編集作業中のエピソードがあれば教えてください。(五十嵐)

 本書は、データセッションをしながら、原稿を作成し、またそれを互いにレビューし合う形で各章を作成していきました。特に相互レビューにおいては、編者の1人である、会話分析の専門家の平本毅先生に大変なご尽力をいただきました。執筆者の中には、現場の教員の方もおり、会話分析についてそれほど専門的に詳しくない方もいました。このため、平本先生には、分析における綻びや矛盾を丁寧に指摘し、再分析の助言をしていただくことを繰り返していただきました。また、専門家として、会話分析の考え方や個々の現象についてもlectureや解説で分かりやすく執筆していただきました。その後さらに、編者以外の会話分析の研究者と教育学の研究者らにレビューもお願いして、全体的な書き直しも行いました。

 また、当時すでにベテランの教員であった齋藤和貴先生には、現場の先生に伝わるような言い回しや見方を常にご提供いただき、現場に還元できる内容に仕上げるという目的に貢献していただきました。このように多くの皆様のご協力で、エスノメソドロジー・会話分析の学術的な論文集としても分析の精度は非常に高く、教科書としても十分に通用するものとなったと思っております。(五十嵐)
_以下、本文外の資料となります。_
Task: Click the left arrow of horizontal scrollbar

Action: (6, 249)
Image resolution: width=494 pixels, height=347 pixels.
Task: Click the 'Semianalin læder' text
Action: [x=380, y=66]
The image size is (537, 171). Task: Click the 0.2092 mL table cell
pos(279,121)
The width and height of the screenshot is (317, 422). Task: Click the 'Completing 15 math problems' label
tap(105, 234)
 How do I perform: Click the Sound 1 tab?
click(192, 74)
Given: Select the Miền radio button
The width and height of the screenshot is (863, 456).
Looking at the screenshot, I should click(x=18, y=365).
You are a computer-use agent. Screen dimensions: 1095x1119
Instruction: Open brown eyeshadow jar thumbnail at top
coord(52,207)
本書の「売り」は、どのようなところにあるとお考えですか?      (五十嵐)

 まずは、日本の授業のEMCA研究であるという点に一番の売りがあるとは思います。海外にも教育実践研究は多くありますが、言語使用、学級規模、教室の配置、カリキュラムなどの前提が全く異なるため、そのまま知見を当てはめることが適切なのか迷うところもあります。本書は、日本の教育制度(学年制)、指導要領、学級といった制度的枠組みを前提とし、日本の学校現場の実態に即してEMCAの立場から知見を提供している点で、類書がないと考えています。(五十嵐)
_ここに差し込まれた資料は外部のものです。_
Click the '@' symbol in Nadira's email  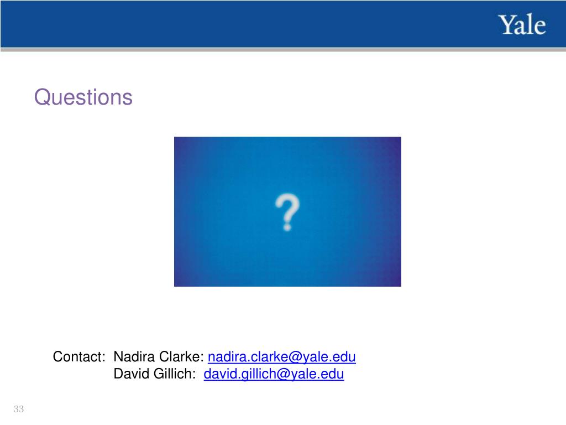[x=295, y=357]
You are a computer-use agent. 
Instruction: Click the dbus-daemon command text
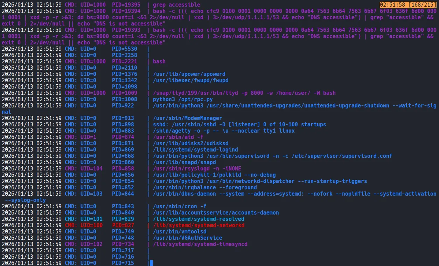[x=294, y=194]
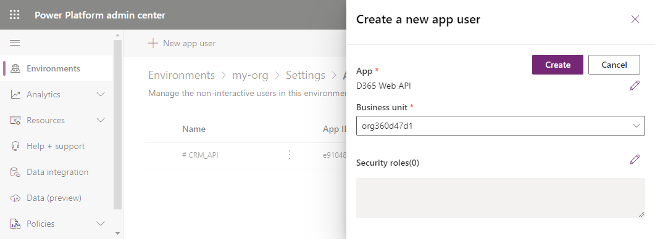
Task: Click the Help + support headset icon
Action: click(x=15, y=146)
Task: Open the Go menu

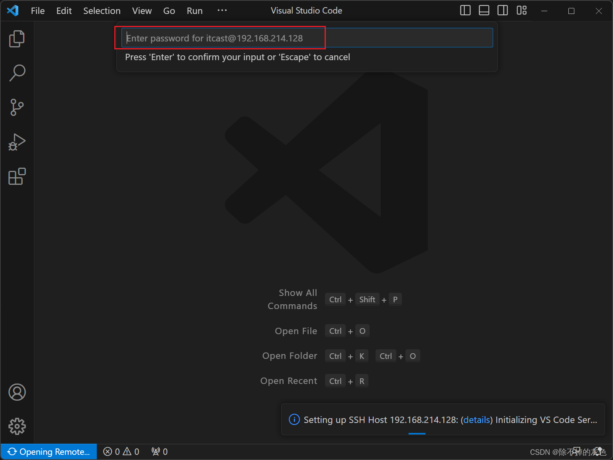Action: click(x=169, y=10)
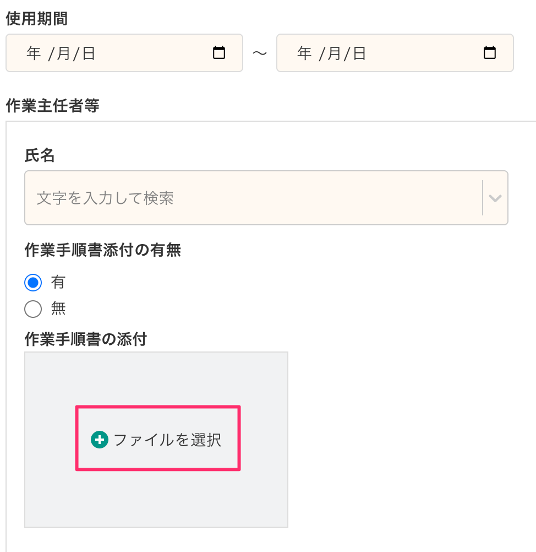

会話分析者に特に読んでほしい箇所はありますか? またその理由は? (平本)

 ジョン・ヘリティジ(※)が述べたように、制度的な状況の下では、発話順番交替の仕組み、行為連鎖の仕組み、発話順番のデザインなどについて、日常会話のそれとは異なる相互行為の形がみられます。本書は授業という制度的状況の下でこうした相互行為の諸側面がどのように現れるかを、発話順番のデザイン(1章、2章など)、行為連鎖の仕組み(1章、2章など)、修復の仕方(5章)、表現の選択(7章)など、トピック毎に取り上げ、これを通じて授業という制度的場面の性質を描き出す作業を行なっています。フィールドを対象にした会話分析研究の仕方を示すという意味で、参考になるものと思います(平本)。

※John Heritage, (1997) ‘Conversation analysis and institutional talk: analyzing data,’ in David Silverman (ed.) Qualitative Research: Theory, Method and Practice. London: Sage: 161-182.

教員志望者や教師の皆さんに特に読んでほしい箇所はありますか? またその理由は?(齊藤)(團)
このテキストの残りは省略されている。